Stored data

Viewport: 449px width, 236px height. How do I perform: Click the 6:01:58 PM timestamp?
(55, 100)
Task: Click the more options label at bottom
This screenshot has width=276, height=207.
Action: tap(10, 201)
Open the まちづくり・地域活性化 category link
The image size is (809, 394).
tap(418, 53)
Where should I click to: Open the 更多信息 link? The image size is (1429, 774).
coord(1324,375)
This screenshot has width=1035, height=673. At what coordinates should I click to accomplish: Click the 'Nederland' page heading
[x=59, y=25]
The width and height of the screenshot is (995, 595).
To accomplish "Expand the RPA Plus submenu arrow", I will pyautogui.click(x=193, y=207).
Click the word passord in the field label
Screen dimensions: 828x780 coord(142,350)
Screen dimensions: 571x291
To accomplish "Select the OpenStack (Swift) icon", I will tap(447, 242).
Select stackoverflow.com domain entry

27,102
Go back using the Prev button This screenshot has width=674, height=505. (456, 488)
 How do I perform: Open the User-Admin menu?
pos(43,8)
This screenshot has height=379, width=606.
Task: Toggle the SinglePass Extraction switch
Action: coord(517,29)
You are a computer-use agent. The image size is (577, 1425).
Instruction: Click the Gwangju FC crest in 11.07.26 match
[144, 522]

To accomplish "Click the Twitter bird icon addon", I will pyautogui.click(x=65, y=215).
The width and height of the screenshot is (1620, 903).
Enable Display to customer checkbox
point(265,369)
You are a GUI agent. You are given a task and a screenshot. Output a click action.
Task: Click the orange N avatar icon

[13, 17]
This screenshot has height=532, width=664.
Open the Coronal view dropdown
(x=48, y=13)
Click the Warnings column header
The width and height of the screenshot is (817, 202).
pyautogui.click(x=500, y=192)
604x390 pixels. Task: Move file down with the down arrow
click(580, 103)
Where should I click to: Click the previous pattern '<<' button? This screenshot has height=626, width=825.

> Activity:
Repeat the entries. Keep each one exactly as written.

> Exercise solution:
Viewport: 449px width, 236px height. How do I perform: Click the 6:01:58 PM timestamp?
(55, 100)
Task: Click the more options label at bottom
This screenshot has width=276, height=207.
Action: tap(10, 201)
Open the まちづくり・地域活性化 category link
The image size is (809, 394).
tap(418, 53)
Where should I click to: Open the 更多信息 link? The image size is (1429, 774).
coord(1324,375)
This screenshot has width=1035, height=673. At what coordinates should I click to accomplish: Click the 'Nederland' page heading
[x=59, y=25]
The width and height of the screenshot is (995, 595).
To accomplish "Expand the RPA Plus submenu arrow", I will pyautogui.click(x=193, y=207).
Click the word passord in the field label
Screen dimensions: 828x780 coord(142,350)
Screen dimensions: 571x291
To accomplish "Select the OpenStack (Swift) icon", I will tap(447, 242).
Select stackoverflow.com domain entry

27,102
Go back using the Prev button This screenshot has width=674, height=505. (456, 488)
 How do I perform: Open the User-Admin menu?
pos(43,8)
This screenshot has height=379, width=606.
Task: Toggle the SinglePass Extraction switch
Action: coord(517,29)
You are a computer-use agent. The image size is (577, 1425).
Instruction: Click the Gwangju FC crest in 11.07.26 match
[144, 522]

To accomplish "Click the Twitter bird icon addon", I will pyautogui.click(x=65, y=215).
The width and height of the screenshot is (1620, 903).
Enable Display to customer checkbox
point(265,369)
You are a GUI agent. You are given a task and a screenshot. Output a click action.
Task: Click the orange N avatar icon

[13, 17]
This screenshot has height=532, width=664.
Open the Coronal view dropdown
(x=48, y=13)
Click the Warnings column header
The width and height of the screenshot is (817, 202).
pyautogui.click(x=500, y=192)
604x390 pixels. Task: Move file down with the down arrow
click(580, 103)
Where should I click to: Click the previous pattern '<<' button? This screenshot has height=626, width=825.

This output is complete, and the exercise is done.